Data provided:
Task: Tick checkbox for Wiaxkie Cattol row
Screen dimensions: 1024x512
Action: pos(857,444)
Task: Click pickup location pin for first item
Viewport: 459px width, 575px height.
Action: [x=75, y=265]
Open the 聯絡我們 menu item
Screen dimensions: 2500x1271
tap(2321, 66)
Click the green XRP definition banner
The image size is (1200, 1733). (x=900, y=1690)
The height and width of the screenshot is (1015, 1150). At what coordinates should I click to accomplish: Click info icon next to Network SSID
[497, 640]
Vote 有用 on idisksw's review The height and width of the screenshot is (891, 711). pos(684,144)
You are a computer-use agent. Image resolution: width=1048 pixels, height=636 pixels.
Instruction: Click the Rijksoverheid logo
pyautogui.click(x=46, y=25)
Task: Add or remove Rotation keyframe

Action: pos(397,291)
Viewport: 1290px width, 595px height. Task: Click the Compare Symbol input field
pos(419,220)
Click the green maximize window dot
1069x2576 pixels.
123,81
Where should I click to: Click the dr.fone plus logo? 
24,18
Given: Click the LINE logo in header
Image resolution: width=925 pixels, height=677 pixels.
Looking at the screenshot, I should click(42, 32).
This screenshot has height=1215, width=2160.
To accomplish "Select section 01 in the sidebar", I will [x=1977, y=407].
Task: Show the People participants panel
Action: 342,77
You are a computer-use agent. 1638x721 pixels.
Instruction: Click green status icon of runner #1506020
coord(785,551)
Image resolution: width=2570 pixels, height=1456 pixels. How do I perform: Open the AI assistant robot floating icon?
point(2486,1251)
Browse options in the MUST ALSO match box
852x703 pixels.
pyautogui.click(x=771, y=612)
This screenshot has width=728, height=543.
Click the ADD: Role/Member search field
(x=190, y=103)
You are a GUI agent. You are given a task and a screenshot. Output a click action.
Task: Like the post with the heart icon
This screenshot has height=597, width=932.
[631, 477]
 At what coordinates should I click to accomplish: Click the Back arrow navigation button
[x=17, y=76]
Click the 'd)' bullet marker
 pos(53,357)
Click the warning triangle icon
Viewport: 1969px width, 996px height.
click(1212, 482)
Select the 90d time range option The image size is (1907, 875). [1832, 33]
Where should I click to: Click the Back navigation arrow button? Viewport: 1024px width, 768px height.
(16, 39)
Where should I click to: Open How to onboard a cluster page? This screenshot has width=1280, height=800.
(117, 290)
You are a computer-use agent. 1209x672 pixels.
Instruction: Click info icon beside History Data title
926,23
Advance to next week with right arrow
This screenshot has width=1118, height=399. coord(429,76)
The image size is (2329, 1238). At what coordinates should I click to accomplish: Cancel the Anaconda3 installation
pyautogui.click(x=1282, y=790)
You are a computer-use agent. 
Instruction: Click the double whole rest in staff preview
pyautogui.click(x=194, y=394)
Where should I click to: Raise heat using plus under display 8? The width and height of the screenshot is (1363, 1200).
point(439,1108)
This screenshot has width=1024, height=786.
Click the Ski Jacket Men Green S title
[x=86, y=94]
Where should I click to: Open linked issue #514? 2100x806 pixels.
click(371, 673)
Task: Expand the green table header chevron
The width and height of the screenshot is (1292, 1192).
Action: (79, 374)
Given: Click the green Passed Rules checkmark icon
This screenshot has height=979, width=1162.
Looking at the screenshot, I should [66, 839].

Requirement: Rewrite the rows from the line containing "The height and width of the screenshot is (1015, 1150)." up to and including the line containing "pyautogui.click(x=46, y=25)", keeping the requests, and raise every coordinate in the answers by 112.

Correct result:
The height and width of the screenshot is (1015, 1150). At what coordinates should I click to accomplish: Click info icon next to Network SSID
[609, 752]
Vote 有用 on idisksw's review The height and width of the screenshot is (891, 711). pos(796,256)
You are a computer-use agent. Image resolution: width=1048 pixels, height=636 pixels.
Instruction: Click the Rijksoverheid logo
pyautogui.click(x=158, y=137)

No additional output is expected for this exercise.